O discurso foi feito durante almoço de trabalho no G7, na França, com o tema Inteligência Artificial e proteção de menores na internet.
No mesmo horário, em Brasília, o STF retomava o julgamento de recursos do Facebook e do Google contra decisão que ampliou a responsabilidade das plataformas pelo conteúdo de usuários — sem necessidade de ordem judicial.
Toffoli apresenta tese para regular plataformas digitais
No mesmo dia, o ministro Dias Toffoli, relator do caso no STF, apresentou ao plenário a tese com as regras gerais para as plataformas digitais no Brasil — dando forma concreta, em Brasília, à responsabilização defendida por Lula ao mesmo tempo em Paris. Veja o que propõe a tese de Toffoli para as big techs.
Uma semana antes, na quinta-feira (11), o tribunal havia formado maioria para dar 60 dias às plataformas para implementar as medidas determinadas — pano de fundo direto do debate que o presidente levou ao G7. Entenda a decisão sobre o prazo dado às big techs.
Entre as exigências está o chamado dever de cuidado: as plataformas devem disponibilizar canais específicos para pedidos de retirada de conteúdo e adotar medidas ativas para reduzir riscos a direitos fundamentais — sem esperar ordem judicial.
Artigo 19 do Marco Civil na mira da Corte
O pano de fundo do julgamento é a declaração, no ano passado, de inconstitucionalidade parcial do artigo 19 do Marco Civil da Internet, que protegia provedores de responsabilização civil por conteúdo de terceiros enquanto cumprissem ordens judiciais.

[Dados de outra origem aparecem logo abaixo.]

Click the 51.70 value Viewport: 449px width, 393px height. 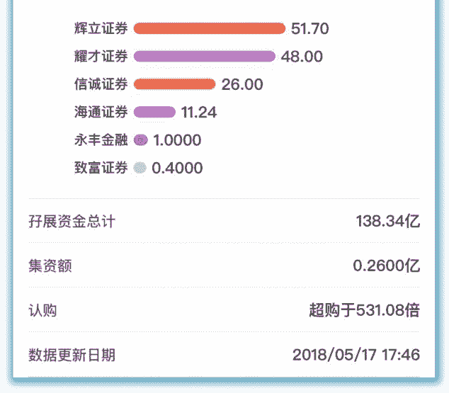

A maioria do STF entendeu que essa proteção era insuficiente para garantir direitos fundamentais. Com a nova interpretação, Facebook, Google e demais plataformas podem ser responsabilizadas por não remover conteúdo criminoso de usuários, mesmo sem decisão da Justiça.
Frentes interna e externa: dupla pressão sobre as plataformas
“Regular o ambiente digital é central para proteger direitos fundamentais”, afirmou Lula no G7. A frase resume uma postura que o governo tem sustentado não só nos fóruns internacionais, mas também por medidas concretas dentro do país.
Em maio, Lula assinou dois decretos que obrigam as big techs a remover conteúdo criminoso sem necessidade de ordem judicial — antecipando por via administrativa o que o STF agora consolida no campo judicial. Veja os decretos assinados sobre remoção de conteúdo criminoso.
A coincidência entre o discurso no G7 e o julgamento no STF expõe a dupla pressão que o Brasil exerce sobre as plataformas digitais.
Pelo Executivo, a pressão vem por decretos e posicionamento político nos fóruns internacionais. Pelo Judiciário, pela ampliação da responsabilidade civil das empresas.